Normal growth is regulated by hormones, but is also greatly influenced by genetic makeup and nutrition. Parental stature and growth patterns are usually indicative of the same in their offspring. Poor nutrition will negatively affect the growth process. This nutritional boost to growth occurs at conception, and must continue through embryonic and fetal development.
Newborn babies have high hGH levels, which continue through early infancy. Baseline plasma levels of hGH are normal, however, through childhood until puberty, when the resting plasma hGH level increases. Metabolically, hGH functions to increase the rate of protein synthesis in muscle, increase the rate of fat breakdown in fatty tissue, and decrease the rate of glucose use by tissues, resulting in an increase in glucose output by the liver. In the gastrointestinal tract, (GI) growth hormone increases absorption of calcium, an increase in metabolic rate, and a decrease in sodium and potassium excretion. The sodium and potassium are thought to be diverted to growing tissues. In essence, hGH frees up energy to build up tissues. hGH creates an increase in both cell sizes and numbers.
hGH is produced in the anterior portion of the pituitary gland under the control of hormonal signals in the hypothalamus. Two hypothalamic hormones regulate hGH; they are growth hormone-releasing hormone (GHRH) and growth hormone-inhibiting hormone (GHIH). When blood glucose levels fall, GHRH triggers the secretion of stored hGH. As blood glucose levels rise, GHRH release is turned off. Increases in blood protein levels trigger a similar response. As a result of this hypothalamic feedback loop, hGH levels fluctuate throughout the day. Normal plasma hGH levels are 1–3 ng/ml with peaks as high as 60 ng/ml. In addition, plasma glucose and amino acid availability for growth is also regulated by the hormones: adrenaline, glucagon, and insulin.
Most hGH is released at night. Peak spikes of hGH release occur around 10 p.m., midnight, and 2 a.m. The logic behind this night-time release is that most of hGH's effects are mediated by other hormones, including the somatomedins, IGH-I and IGH-II. As a result, the effects of hGH are spread out more evenly during the day. There is also evidence that GH secretion in humans follows a sexually dimorphic pattern, meaning that secretion patterns and levels of hormone are different in males and females.
Other fluctuations in growth occur naturally or because of illness.
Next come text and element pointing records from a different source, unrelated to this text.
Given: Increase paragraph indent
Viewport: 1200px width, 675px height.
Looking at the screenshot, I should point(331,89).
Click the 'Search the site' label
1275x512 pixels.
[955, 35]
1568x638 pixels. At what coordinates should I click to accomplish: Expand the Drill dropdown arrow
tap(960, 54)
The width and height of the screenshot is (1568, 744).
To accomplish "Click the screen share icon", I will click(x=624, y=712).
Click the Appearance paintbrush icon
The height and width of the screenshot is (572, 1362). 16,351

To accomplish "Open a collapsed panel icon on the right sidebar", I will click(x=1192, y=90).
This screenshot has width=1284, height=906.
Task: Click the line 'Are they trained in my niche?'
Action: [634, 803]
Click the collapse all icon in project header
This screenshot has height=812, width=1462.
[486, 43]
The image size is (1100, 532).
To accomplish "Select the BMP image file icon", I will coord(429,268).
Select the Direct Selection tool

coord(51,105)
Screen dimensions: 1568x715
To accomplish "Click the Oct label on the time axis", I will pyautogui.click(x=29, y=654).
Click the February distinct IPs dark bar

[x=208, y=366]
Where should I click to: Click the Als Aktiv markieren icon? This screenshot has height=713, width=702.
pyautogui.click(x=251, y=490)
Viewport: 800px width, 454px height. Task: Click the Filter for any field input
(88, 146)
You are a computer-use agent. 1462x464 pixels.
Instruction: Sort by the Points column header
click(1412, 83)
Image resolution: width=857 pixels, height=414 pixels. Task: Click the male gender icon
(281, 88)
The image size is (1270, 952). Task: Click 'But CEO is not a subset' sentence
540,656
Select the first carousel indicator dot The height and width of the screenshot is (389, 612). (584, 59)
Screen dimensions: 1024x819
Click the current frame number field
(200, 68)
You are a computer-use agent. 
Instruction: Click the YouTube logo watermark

Growth slows in sick children, so that resources are channeled to heal. However, most children experience a catch-up acceleration of growth after a sick period. This growth can be as much as 400–above normal, but resumes normal levels once the child has caught up. Children given long treatments with steroids may experience hindered growth, as steroids stop growth.
Factors influencing hGH secretion include diet (nutrition) and stressors. Inhibition of hGH secretion occurs with high blood glucose levels, steroid use, and during REM sleep. HGH secretion increases with ingestion of a protein meal, deep sleep, low blood glucose levels, fasting, exercise, physical stress (such as infection or trauma), and psychological stress.
A second major growth spurt occurs at puberty with the coupled effect of sex hormones on growth. Puberty usually occurs earlier in girls (around the ages of age 10–12) than in boys (a few months later). During puberty, the epiphyseal ends of long bones begin to close, signaling the end of length growth. This closure is usually completed by the age of twenty.